YOUR GOAL:
For the records that follow, please set down exactly the lines between the one holding "This screenshot has width=1280, height=625." and the one holding "The height and", inclusive, and only those.

START DATA SUPPLIED

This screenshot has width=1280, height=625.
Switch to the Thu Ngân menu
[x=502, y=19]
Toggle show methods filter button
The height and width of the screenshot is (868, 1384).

END DATA SUPPLIED
START DATA SUPPLIED

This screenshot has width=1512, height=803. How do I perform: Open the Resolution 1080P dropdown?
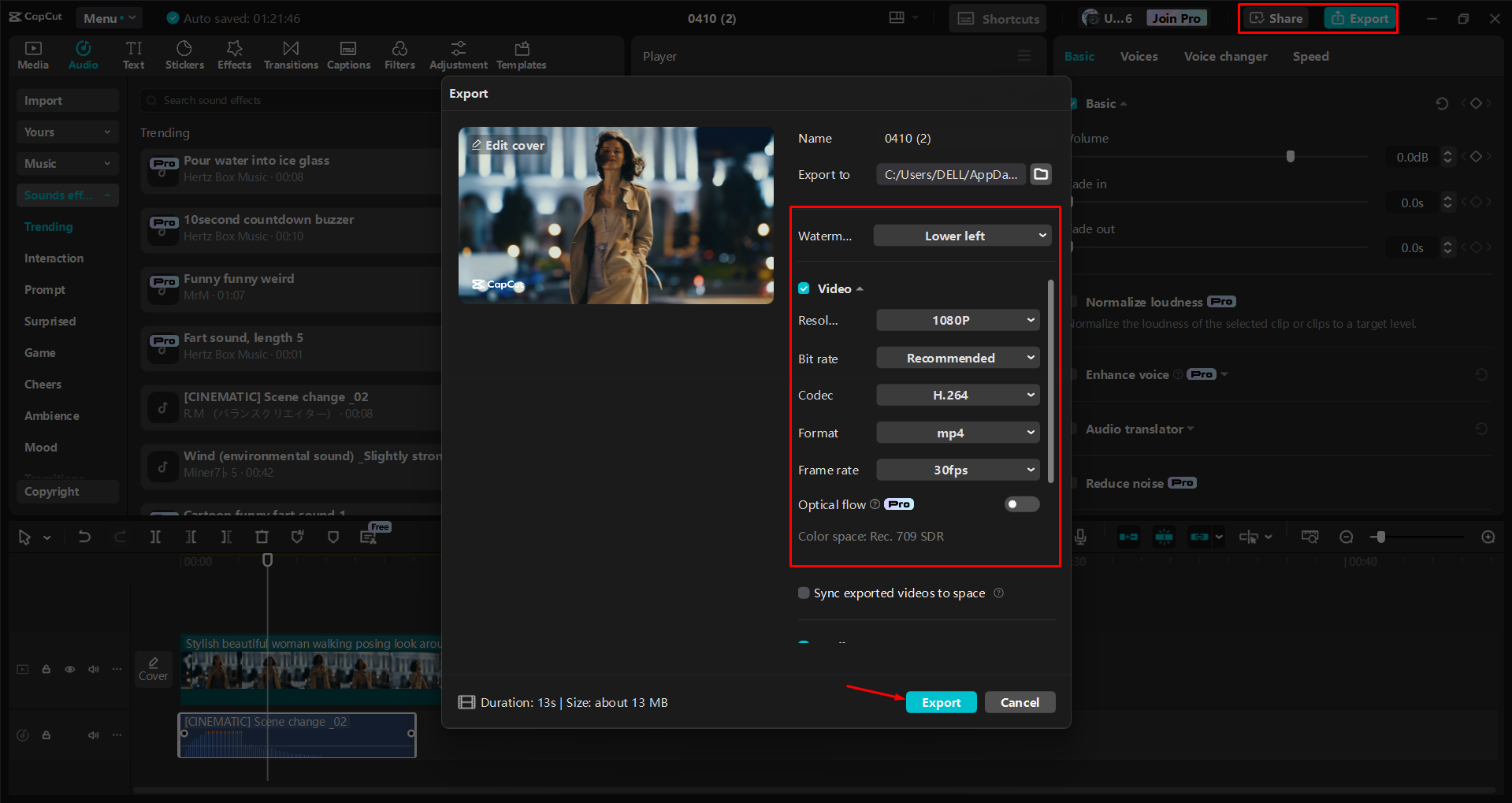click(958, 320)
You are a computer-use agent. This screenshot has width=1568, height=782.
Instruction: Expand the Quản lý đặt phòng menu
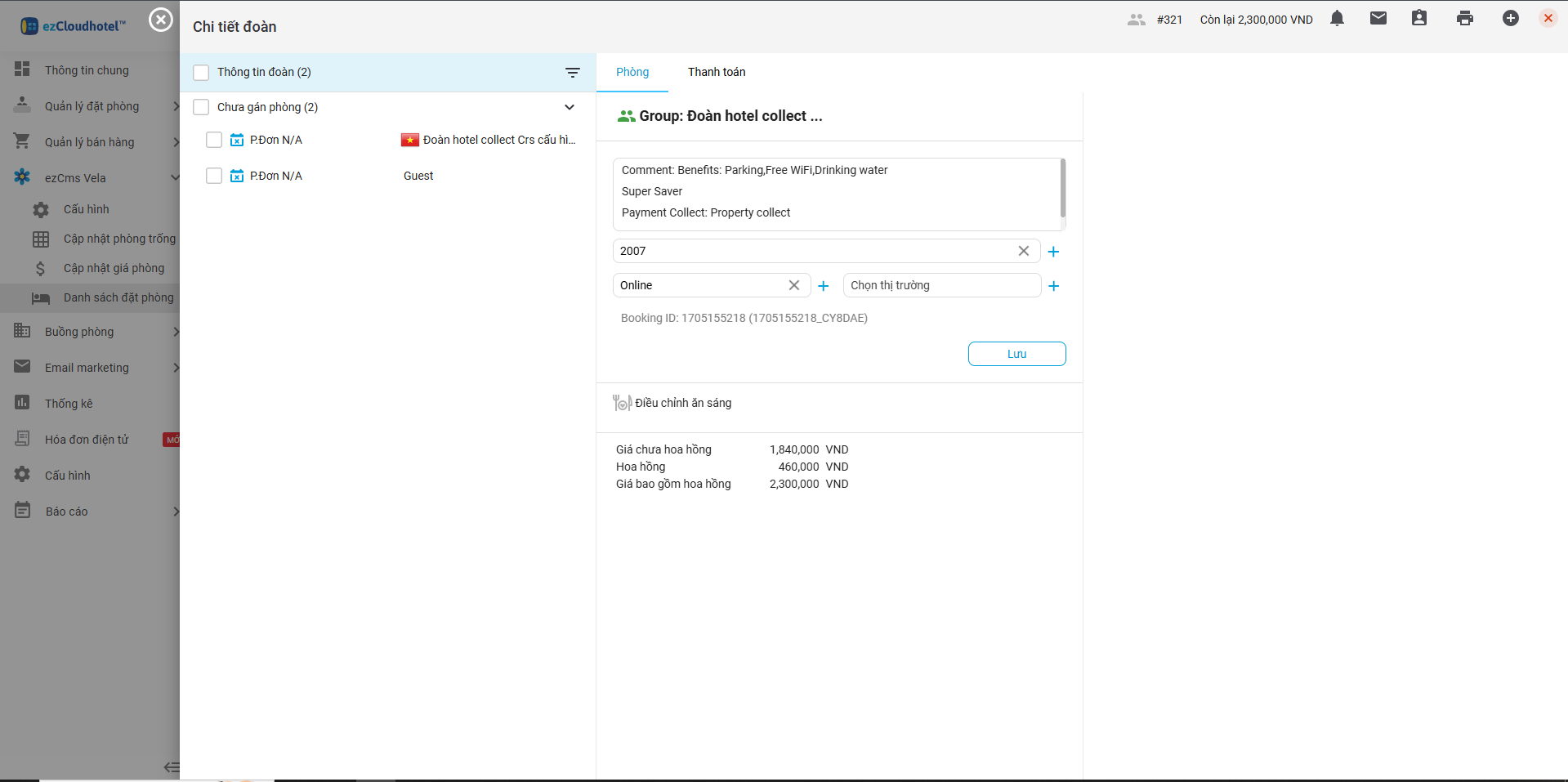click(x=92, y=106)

END DATA SUPPLIED

RESPONSE FOR THIS EXERCISE:
This screenshot has width=1280, height=625.
Switch to the Thu Ngân menu
[x=502, y=19]
Toggle show methods filter button
The height and width of the screenshot is (868, 1384).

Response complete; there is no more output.